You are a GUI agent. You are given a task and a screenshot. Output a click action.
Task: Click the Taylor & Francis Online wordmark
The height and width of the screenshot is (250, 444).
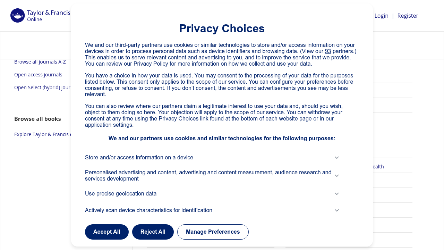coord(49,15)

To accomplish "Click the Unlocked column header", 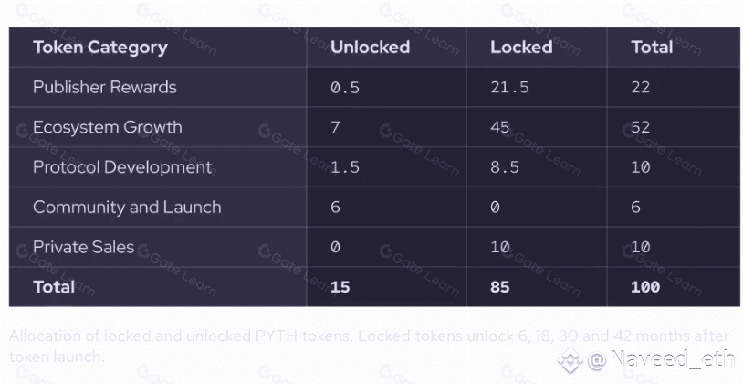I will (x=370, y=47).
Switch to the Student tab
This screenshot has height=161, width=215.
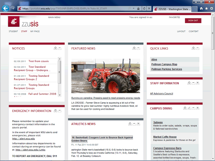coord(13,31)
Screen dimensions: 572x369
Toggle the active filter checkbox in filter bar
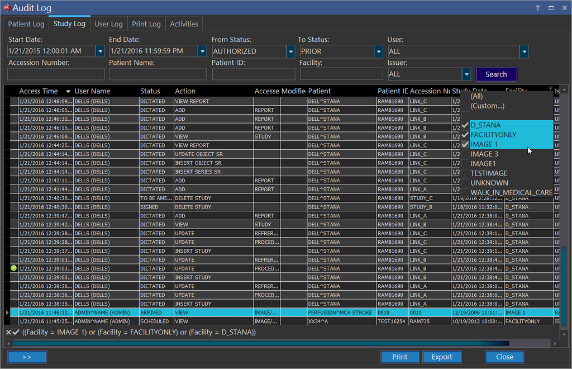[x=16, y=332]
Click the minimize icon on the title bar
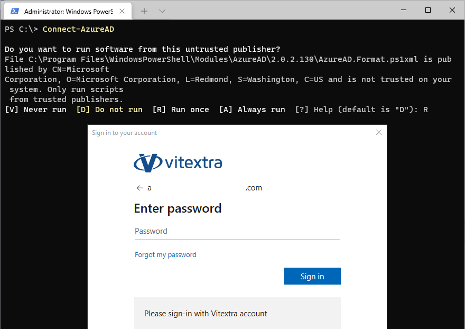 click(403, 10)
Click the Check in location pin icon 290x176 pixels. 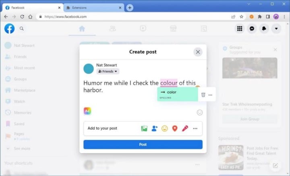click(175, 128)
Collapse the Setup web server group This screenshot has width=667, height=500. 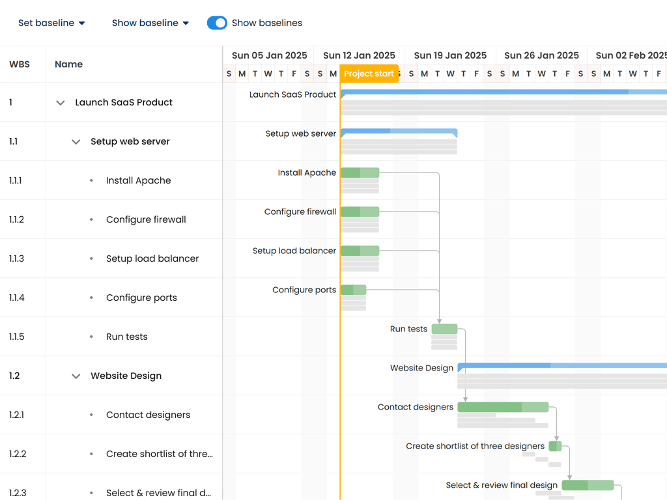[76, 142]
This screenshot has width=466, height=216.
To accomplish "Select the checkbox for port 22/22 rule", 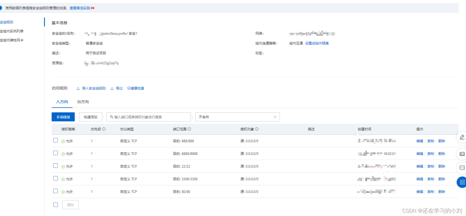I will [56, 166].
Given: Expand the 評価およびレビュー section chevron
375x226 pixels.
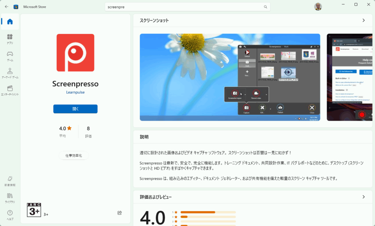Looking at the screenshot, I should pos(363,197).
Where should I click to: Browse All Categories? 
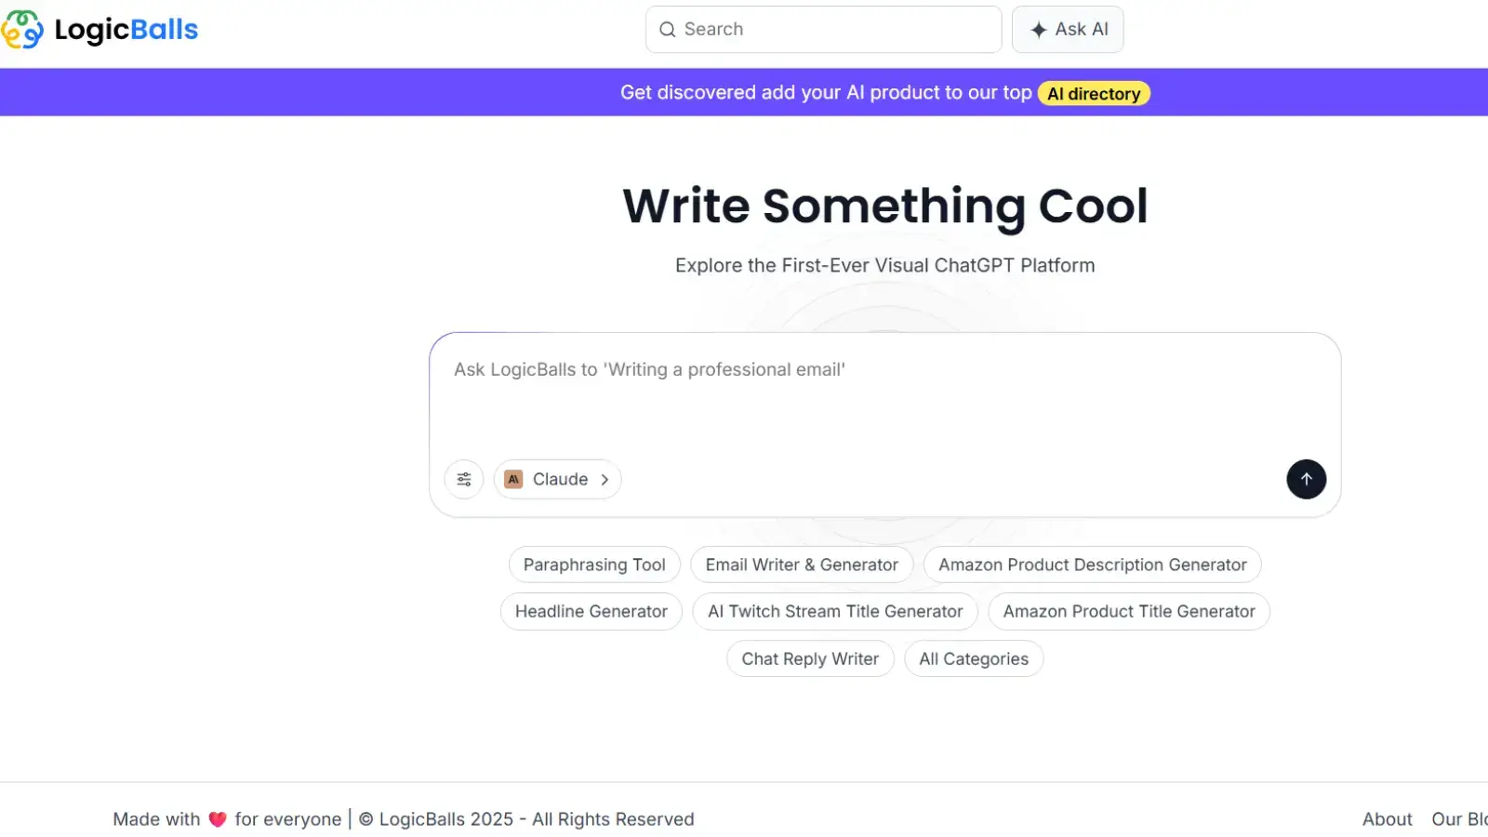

● ● ● ● ●

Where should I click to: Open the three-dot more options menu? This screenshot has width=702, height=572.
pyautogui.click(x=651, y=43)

● ● ● ● ●

#### [To do]
Go back to the lines above and output, exactly as they stand, the ones from the line containing "375x226 pixels." to the line containing "Where should I click to: Browse". Leave all pictures behind.

#### [Output of the task]
375x226 pixels.
Looking at the screenshot, I should pos(363,197).
Where should I click to: Browse All Categories? 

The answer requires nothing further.